Recurrent Miscarriage

Posted on January 20, 2015

Recurrent pregnancy loss (RPL), otherwise called recurrent miscarriage, has traditionally referred to the spontaneous abortion of 3 or more consecutive pregnancies. Classically, molar, ectopic and biochemical pregnancies have been excluded. Emerging opinions from the American Society of Reproductive Medicine (ASRM) and the European Society of Human Reproduction and Embryology (ESHRE) support investigating patients with two miscarriages including biochemical pregnancies. Investigation after two miscarriages is particularly relevant when there is a history of a fetal heart rate prior to miscarriage, maternal age over 35 years, infertility or a normal embryonic karyotype.

The most common cause of miscarriage is embryo aneuploidy. The rate of aneuploidy increases with maternal age. At age 28 it is approximately 20%, increasing to 25% at 35 years old, 60% at 40 years old and 90% at age 45.

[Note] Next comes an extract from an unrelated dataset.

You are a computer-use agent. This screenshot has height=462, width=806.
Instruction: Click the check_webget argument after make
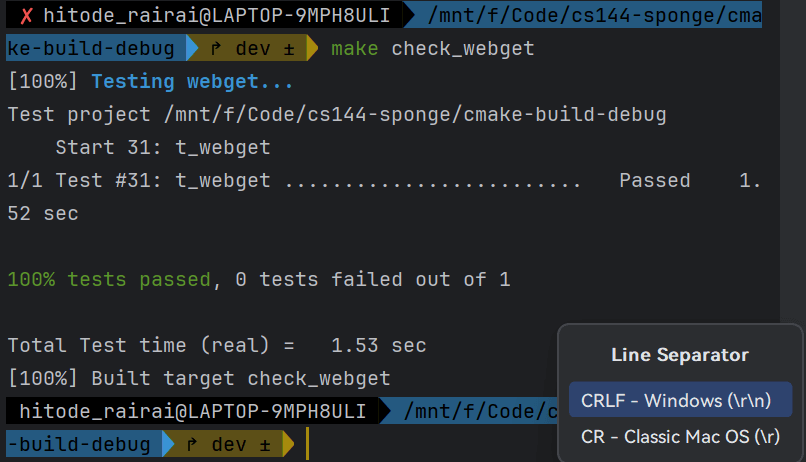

A substantial percentage of patients with recurrent miscarriage will remain unexplained. Anatomical causes of RPL include uterine septum, fibroids, polyps, adhesions or other uterine anomalies. Endocrine causes include thyroid disease, diabetes, hyperprolactinemia and luteal phase defect. Autoimmune and infectious causes of RPL are an active area of research. Antiphospholipid antibody syndrome (APAS) requires the presence of at least one clinical and one laboratory criteria. Clinical criteria include: 3 early miscarriages, 1 miscarriage after 10 weeks, preterm birth due to placental disease or vascular thrombosis. Antiphospholipid antibodies should be tested when remote from pregnancy and must be persistently positive, 12 weeks apart. Genetic causes of RPL include parental karyotype abnormalities such as balanced translocations, Robertsonian translocations and inversions. Lifestyle and environmental factors can also play a role.

The workup for RPL should be individualized for each patient by her physician.